The relevance preset is the contract plugins write against. Joplin owns the mapping from preset to numeric values per model. When the bundled model changes, the mapping is re-tuned and plugins continue working without modification.

Retrieval may eventually be combined internally with the existing FTS-based keyword search. Plugins will not see a contract change when hybrid ranking lands.

Prior art

The Jarvis plugin already exposes a semantic search API to other plugins, supporting both free-text and note-ID queries. It is a useful reference.

Mapping to features

How each target use case composes the primitives:

FeatureRetrieval scopeThen
Chat with notenote or folderPass chunks as context to chat model
Chat with note collectionallPass top chunks (with note IDs) as context to chat model
Fuzzy searchallShow chunks directly as results
Tag suggestionsall, query = note contentInspect tags of returned chunks
Semantic graphall, per noteUse scores as edge weights

Chat-based features additionally pass each chunk's source note ID into the prompt so the LLM can cite sources back to the user as clickable links.

4. Privacy & cost guardrails

Enforced at the provider layer so every feature — core or plugin — inherits these checks automatically.

Requirements

  • AI features off by default. A top-level toggle, plus a per-feature kill switch for the embeddings indexer (users who want chat-only).
  • Offline by default: remote providers require a separate explicit opt-in.
  • Per-provider classification as local or remote. OpenAI-compatible providers can be either depending on the configured base URL (loopback addresses count as local).
  • Token accounting per provider, queryable by plugins and shown in settings.
  • No silent enablement. Switching from a local to a remote provider requires an explicit user choice; auto-defaults (e.g. selecting Joplin Cloud AI for Joplin Cloud users on first enable) only apply once.

5. MCP server

Status: not started. Design recorded here for reference.

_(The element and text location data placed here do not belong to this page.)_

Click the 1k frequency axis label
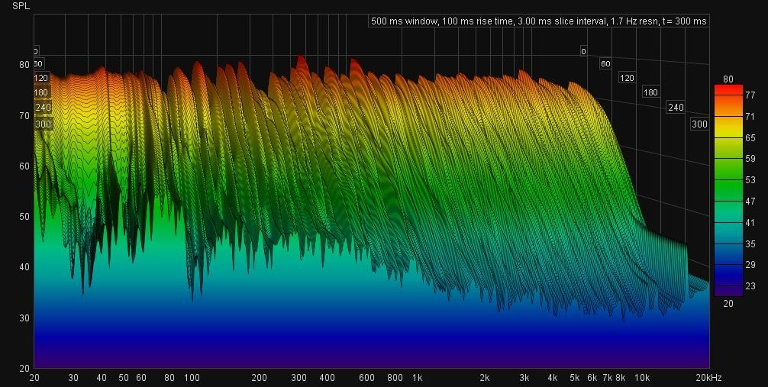 click(417, 378)
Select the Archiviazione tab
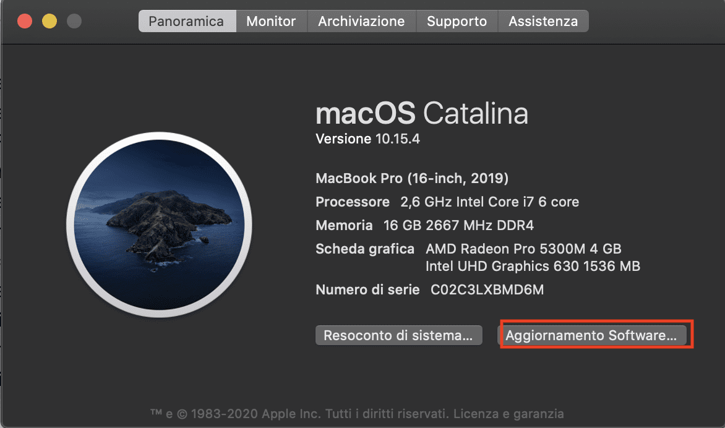This screenshot has width=725, height=428. (x=361, y=21)
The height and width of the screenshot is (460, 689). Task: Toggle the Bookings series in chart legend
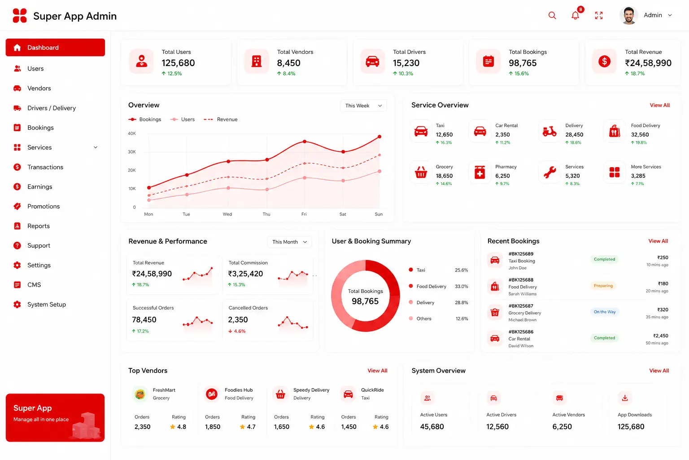click(145, 119)
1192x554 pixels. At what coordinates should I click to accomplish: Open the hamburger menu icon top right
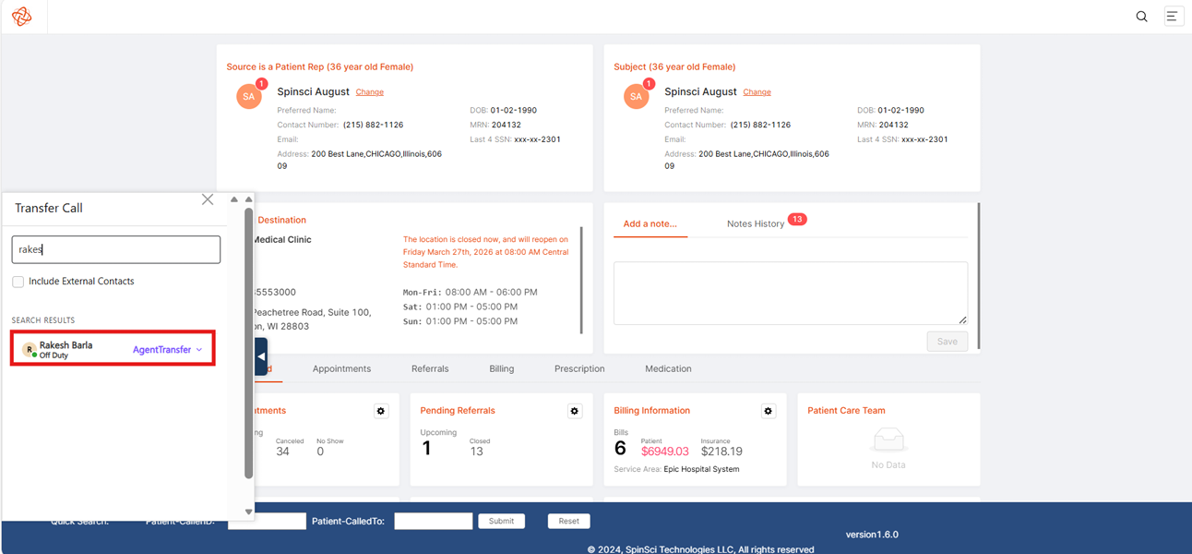(x=1173, y=17)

Joplin runs an optional Model Context Protocol server that exposes notes to external AI applications (Claude Desktop, ChatGPT desktop, Cursor, Zed, etc.).

Scope

The server exposes a minimal tool surface:

  • Search notes
  • Read note by ID
  • Create note
  • Update note
  • List notebooks and tags

Implementation

  • Built as a thin protocol adapter on top of the existing Data API.
  • Auth uses the same token model as the Data API.
  • Disabled by default; enabled from the same settings page as the Web Clipper.
  • Per-tool toggles. Each MCP tool (search, read, create, update, list, etc.) can be individually enabled or disabled in settings, so users can grant external apps read-only access without exposing write operations.

Why it belongs in this spec

The MCP server is not required for the five target use cases, but it is the cheapest way to make Joplin a first-class participant in the broader AI tool ecosystem without building any chat UI. It also exercises the same note-access surface that internal AI features will need, so the two efforts share infrastructure.